> Page
___
Version: 2.3.8

Paimon

Paimon sink connector

Description

Sink connector for Apache Paimon. It can support cdc mode 、auto create table.

Supported DataSource Info

Datasource	Dependent	Maven
Paimon	hive-exec	Download
Paimon	libfb303	Download

Database Dependency

In order to be compatible with different versions of Hadoop and Hive, the scope of hive-exec in the project pom file are provided, so if you use the Flink engine, first you may need to add the following Jar packages to <FLINK_HOME>/lib directory, if you are using the Spark engine and integrated with Hadoop, then you do not need to add the following Jar packages.

hive-exec-xxx.jar
libfb303-xxx.jar

Some versions of the hive-exec package do not have libfb303-xxx.jar, so you also need to manually import the Jar package.

Key features

Options

name	type	required	default value	Description
warehouse	String	Yes	-	Paimon warehouse path
catalog_type	String	No	filesystem	Catalog type of Paimon, support filesystem and hive
catalog_uri	String	No	-	Catalog uri of Paimon, only needed when catalog_type is hive
database	String	Yes	-	The database you want to access
table	String	Yes	-	The table you want to access
hdfs_site_path	String	No	-	The path of hdfs-site.xml
schema_save_mode	Enum	No	CREATE_SCHEMA_WHEN_NOT_EXIST	The schema save mode
data_save_mode	Enum	No	APPEND_DATA	The data save mode
paimon.table.primary-keys	String	No	-	Default comma-separated list of columns (primary key) that identify a row in tables.(Notice: The partition field needs to be included in the primary key fields)
paimon.table.partition-keys	String	No	-	Default comma-separated list of partition fields to use when creating tables.
paimon.table.write-props	Map	No	-	Properties passed through to paimon table initialization, reference.
___
> Data shown
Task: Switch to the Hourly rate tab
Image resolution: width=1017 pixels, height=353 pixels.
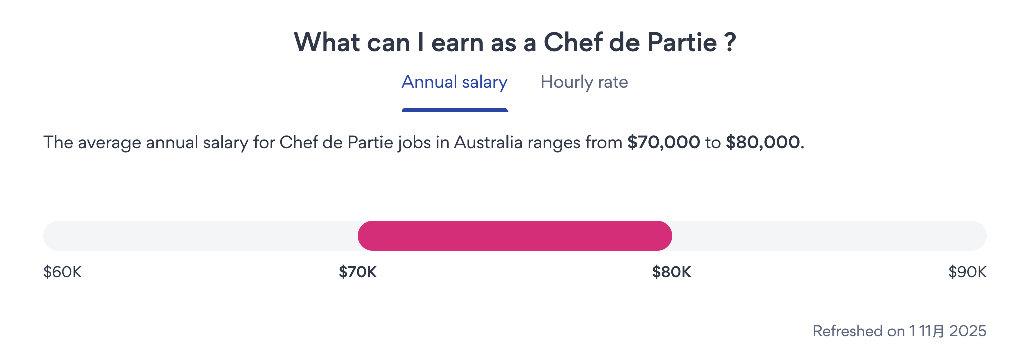Action: click(584, 82)
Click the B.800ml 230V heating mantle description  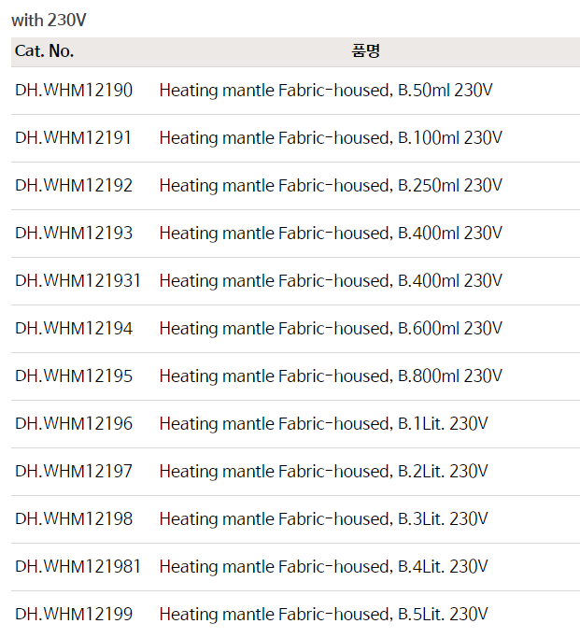click(x=331, y=376)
___
> Work to complete
Write the next part of the Paimon sink connector page, continuing from the end of its options table.

> Answer for the task
paimon.hadoop.conf	Map	No	-	Properties in hadoop conf
paimon.hadoop.conf-path	String	No	-	The specified loading path for the 'core-site.xml', 'hdfs-site.xml', 'hive-site.xml' files

Changelog

You must configure the changelog-producer=input option to enable the changelog producer mode of the paimon table. If you use the auto-create table function of paimon sink, you can configure this property in paimon.table.write-props.

The changelog producer mode of the paimon table has four mode which is none、input、lookup and full-compaction.

Currently, we only support the none and input mode. The default is none which will not output the changelog file. The input mode will output the changelog file in paimon table.

When you use a streaming mode to read paimon table, these two mode will produce different results.

Examples

Single table

env {
  parallelism = 1
  job.mode = "STREAMING"
  checkpoint.interval = 5000
}

source {
  Mysql-CDC {
    base-url = "jdbc:mysql://127.0.0.1:3306/seatunnel"
    username = "root"
    password = "******"
    table-names = ["seatunnel.role"]
  }
}

transform {
}

sink {
  Paimon {
    catalog_name="seatunnel_test"
    warehouse="file:///tmp/seatunnel/paimon/hadoop-sink/"
    database="seatunnel"
    table="role"
  }
}

Single table(Specify hadoop HA config and kerberos config)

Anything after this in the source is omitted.